Par conséquent, la Cour constitutionnelle décide de ce qui suit :
Premièrement : déclare la constitutionnalité de l’article 21 de la loi n° 90-04 du 10 Rajab 1410 correspondant au 6 février 1990 relative au règlement des conflits individuels de travail, comme étant précédemment jugée en vertu de la décision n° 24/D.CC/EI/22 du 20 Chaâbane 1443 correspondant au 23 mars 2022.
Deuxièmement : le Président de la République, le président du Conseil de la Nation, le président de l’Assemblée Populaire Nationale et le Premier ministre sont informés de la présente décision.
Troisièmement : la présente décision sera notifiée au premier président de la Cour suprême.
Quatrièmement : la présente décision sera publiée au Journal officiel de la République algérienne démocratique et populaire.
Ainsi en-a-t-il été délibéré par la Cour constitutionnelle en ses séances des 19 et 20 Chaâbane 1443 correspondant aux 22 et 23 mars 2022.
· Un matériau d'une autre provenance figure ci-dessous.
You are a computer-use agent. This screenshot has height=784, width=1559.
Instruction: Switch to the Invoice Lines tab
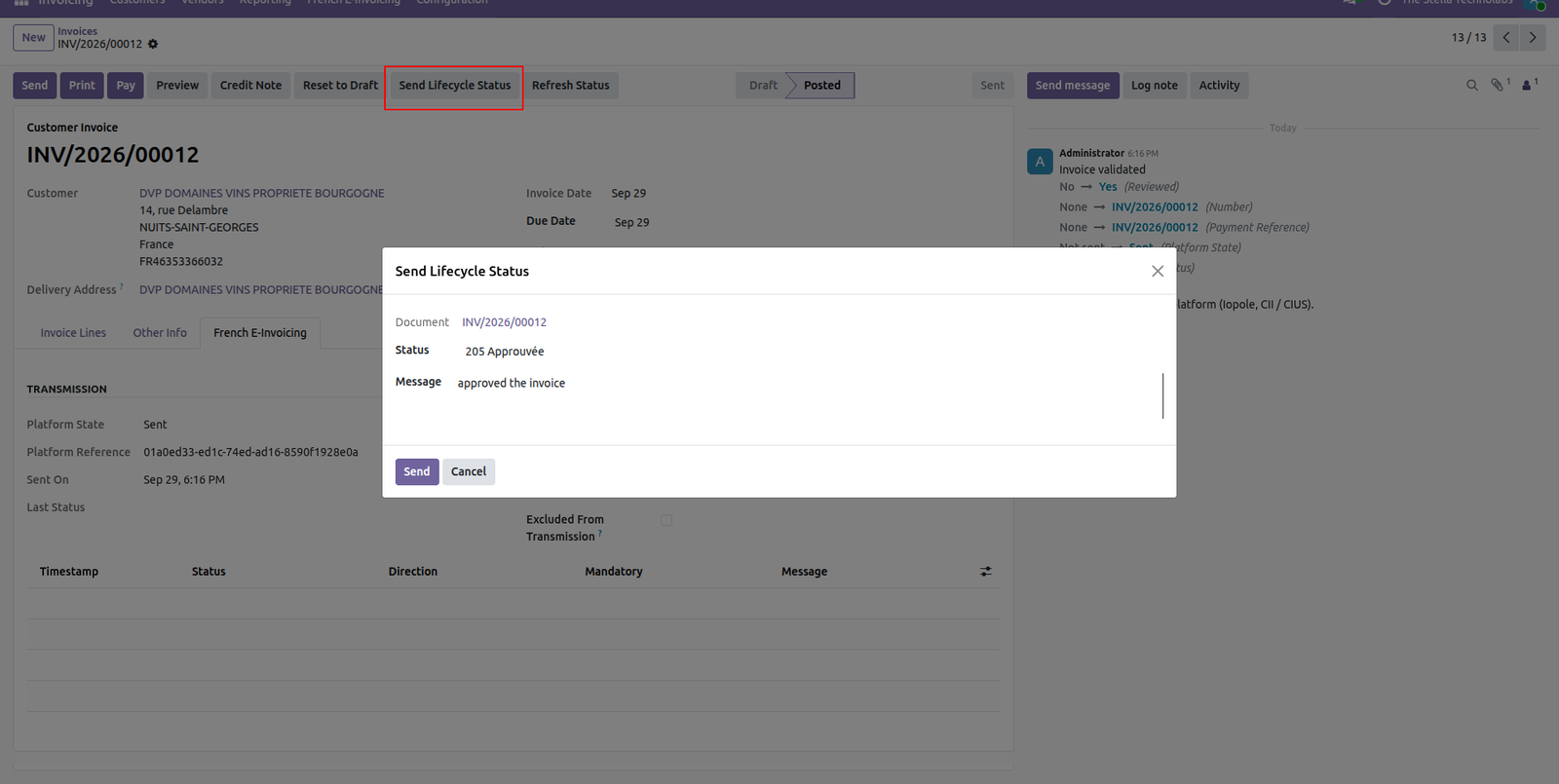tap(73, 333)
Le président de la Cour constitutionnelle
Omar BELHADJ
Leïla ASLAOUI, membre ;
Bahri SAADALLAH, membre ;
Mosbah MENAS, membre ;
Djilali MILOUDI, membre ;
Ameldine BOULANOUAR, membre ;
Fatiha BENABBOU, membre ;
Abdelouahab KHERIEF, membre ;
Abbas AMMAR, membre ;
Abdelhafid OSSOUKINE, membre ;
Ammar BOUDIAF, membre ;
Mohamed BOUTERFAS, membre.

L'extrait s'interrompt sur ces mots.